Et comme Lyllian protestait :

— Oh ! je ne t’accuse pas de vilains actes, Renold, répliqua Lazeski, les yeux brillant d’une flamme étrange. Au lycée, avant de t’avoir rencontré, je connaissais tout. Entre internes, c’est forcé : on est si seul, si loin, si triste ! Non, tu ne m’as pas fait de mal : au contraire… Tu m’as élevé le cœur et l’esprit ; avant, je blasphémais l’amour. C’est par toi que je l’ai béni. C’est par toi que je l’ai compris.

Mais aussi, Renold, c’est un amour sauvage, ardent profond et vivace d’autant plus vivace qu’il est immatériel. Comment est-il né, comment a-t-il grandi… Est-ce qu’on demande ça aux oiseaux des montagnes ? Ah… tu m’appelais ton petit exalté, jadis, tu te rappelles… Hé bien, si tu devines combien je t’aime, combien je te désire et pour moi, pour moi tout seul, tu dois savoir aussi ma souffrance, ma jalousie. Tant que tu en voulais d’autres — des jeunes gens comme moi — ce m’était égal ; je pouvais te reprendre. Mais une femme, une femme qui te griseras, qui te tromperas, qui te garderas à tout jamais ! Une femme, notre ennemie… Non, non, mille fois non ! Tu es à moi, tu es mon bien, tu es ma chose, tu es mon Dieu !

» Et je me tue si tu l’épouses !

André Lazeski, plus blanc qu’un linge, grandi d’une façon surhumaine par son émotion et par sa souffrance, acheva ces derniers mots d’une voix stridente.

Lyllian eut un frisson. Dans la chambre, le soir enveloppait les meubles d’une pénombre naissante, un peu mélancolique. Il resta un instant tout pensif, sans répondre au collégien… puis, doucement, il murmura :

— Pauvre petit !…

Tout de suite, une réaction extraordinaire s’opérait. André s’affaissa sur une chaise, en sanglotant. Il parlait à travers ses larmes…
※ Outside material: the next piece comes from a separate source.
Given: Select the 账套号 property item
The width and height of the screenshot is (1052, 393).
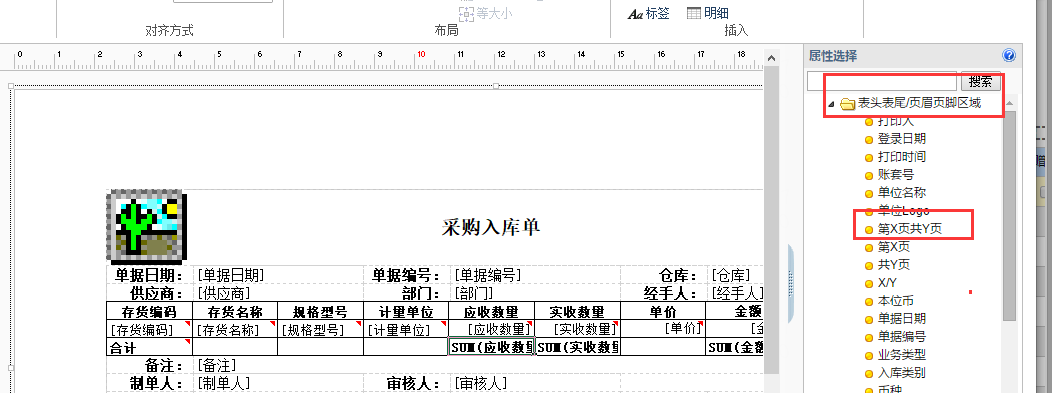Looking at the screenshot, I should [x=890, y=174].
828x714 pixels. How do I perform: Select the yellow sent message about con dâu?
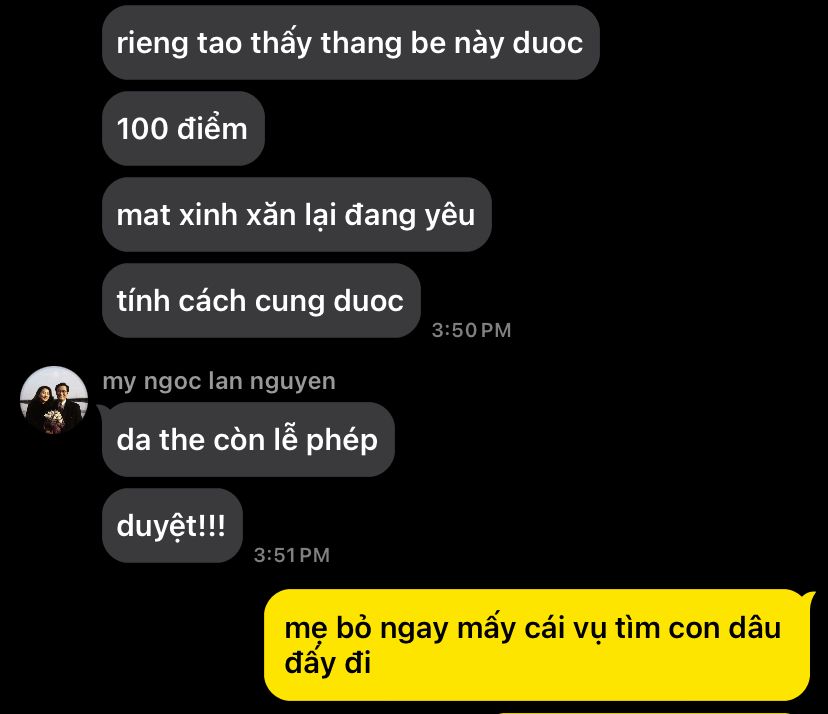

— Renold, je ne te l’avais jamais dit, jamais dit encore… Je sentais que pour toi je ne suis qu’un joujou de hasard, qu’un caprice, qu’une passade. Et pourtant les vers que je t’ai dédiés auraient dû t’avouer ce que je souffre… Ils étaient maladroits, mes pauvres vers… Tu ne les a pas compris… Je les écrivais le soir dans ma chambre, en pensant à toi, en pensant à toi… Te souviens-tu comme tu m’expliquais bien les grands poètes de ton pays ?… J’étais assis presque à cette place… et c’était le même crépuscule… Ta voix chantait dans le silence, si caressante, si tendre, que bien souvent le poème s’achevait en baiser… Cela ne peut pas périr, cela ne peut pas disparaître… C’est toute ma vie, à moi ! Mes parents m’abandonnent… Le lycée ressemble à une prison… Que veux-tu que je devienne ?…

Oui, murmura André dans un sanglot, si tu te maries, si tu me quittes après m’avoir juré que tu m’aimerais toujours, je préfère partir loin, bien loin, où je n’aurai plus ni désirs, ni rêves, avant que ma jeunesse ne s’en aille… Le mal est là ! Mon âme est trop profonde pour en guérir !…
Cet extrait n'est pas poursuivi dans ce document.